* [Set exercise A]:
Could you give the records from their start through the line that contains "[x=303, y=123]", both ends included, as a JSON list of strings with one string per line and blank lines left out?
Start of Text segment
This does not mean that CHARACTER(32) is a subtype of CHARACTER, because the standard is clear that predefined data types cannot have subtypes or supertypes. (User-defined types can have subtypes or supertypes; however, for user-defined types questions like “is the data type character(32)?” don’t arise.)

This does not mean that saying “the data type is CHARACTER” is wrong, because, whenever we’re talking abstractly or generally, that’s appropriate.

It does mean that “data type is CHARACTER(32)” is much more correct when the definition is known.

What about funny-looking values?

If a data type is supposed to be a set of values, but NULLs are allowed, then what is the set?

Taking the line that NULL represents UNKNOWN, and using MySQL/MariaDB limits for SMALLINT, we could say that the set is {-32768, -32767, -32766, … 0, …, +32767} — NULL is somewhere in that enumeration, we just don’t happen to know where. But NULL could mean other things besides UNKNOWN, and sometimes it definitely does — think of ROLLUP. The standard just says “Every data type has a special value, called the null value, denoted by the keyword NULL.” The set then is {NULL, -32768, -32767, -32766, … 0, …, +32767}.

If the limits of the floating-point sets are supposed to be “based on the IEEE standard”, as the MySQL manual says they are, then where are NaN (not a number) and INF (pseudo-infinity)?

This has been the subject of feature requests like Bug#57519 Documentation for IEEE 754 compliance is missing from Daniël van Eeden, and Bug#41442 Support ieee754 by supporting INF and NaN from Mark Callaghan.

Bug#41442, incidentally, says “the SQL spec doesn’t allow [INF and NaN]”. I’d put it less severely — the standard effectively disallows them for all the standard predefined numeric data types including FLOAT or DOUBLE PRECISION (for example it says that an approximate-numeric literal must have the form <mantissa>E<exponent>). The standard does not forbid new implementation-defined data types.

Other specific effects on our favourite DBMSs

As for “what is a data type in MySQL (or by extension in MariaDB)?”, the
correct answer is: whatever the MySQL or MariaDB documentation says. There used to be arguments about this, but I think they’re all in the past now.

Equally, there’s no point arguing about how TINYBLOB etc. should have been specified in terms of maximum length or precision, or about how ENUM should have been a [VAR]CHAR plus a constraint. The more feasible feature request would be along the lines of: more complete support for the standard types.
End of Text segment
* [Set exercise B]:
According to the text on SQL data types, who filed Bug#41442, the request to support INF and NaN?
Start of Data supplied
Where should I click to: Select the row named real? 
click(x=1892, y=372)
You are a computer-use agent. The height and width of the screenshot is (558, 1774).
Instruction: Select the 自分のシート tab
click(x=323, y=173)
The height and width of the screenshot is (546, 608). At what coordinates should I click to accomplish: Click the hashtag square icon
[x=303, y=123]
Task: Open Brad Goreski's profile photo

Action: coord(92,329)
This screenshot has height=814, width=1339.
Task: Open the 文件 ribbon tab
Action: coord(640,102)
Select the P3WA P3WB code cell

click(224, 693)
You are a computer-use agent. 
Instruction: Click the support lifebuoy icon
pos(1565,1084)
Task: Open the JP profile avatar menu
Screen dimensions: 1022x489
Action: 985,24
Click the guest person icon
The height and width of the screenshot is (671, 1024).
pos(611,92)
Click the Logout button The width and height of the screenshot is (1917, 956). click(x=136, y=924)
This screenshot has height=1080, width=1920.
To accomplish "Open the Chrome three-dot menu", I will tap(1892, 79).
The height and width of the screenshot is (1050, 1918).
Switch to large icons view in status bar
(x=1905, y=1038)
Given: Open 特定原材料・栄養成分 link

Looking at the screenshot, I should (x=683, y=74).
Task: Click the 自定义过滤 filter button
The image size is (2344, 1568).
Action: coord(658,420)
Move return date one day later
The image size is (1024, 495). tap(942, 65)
End of Data supplied
* [Written answer A]:
[
  "Where should I click to: Select the row named real? ",
  "click(x=1892, y=372)",
  "You are a computer-use agent. The height and width of the screenshot is (558, 1774).",
  "Instruction: Select the 自分のシート tab",
  "click(x=323, y=173)",
  "The height and width of the screenshot is (546, 608). At what coordinates should I click to accomplish: Click the hashtag square icon",
  "[x=303, y=123]"
]

* [Written answer B]:
Mark Callaghan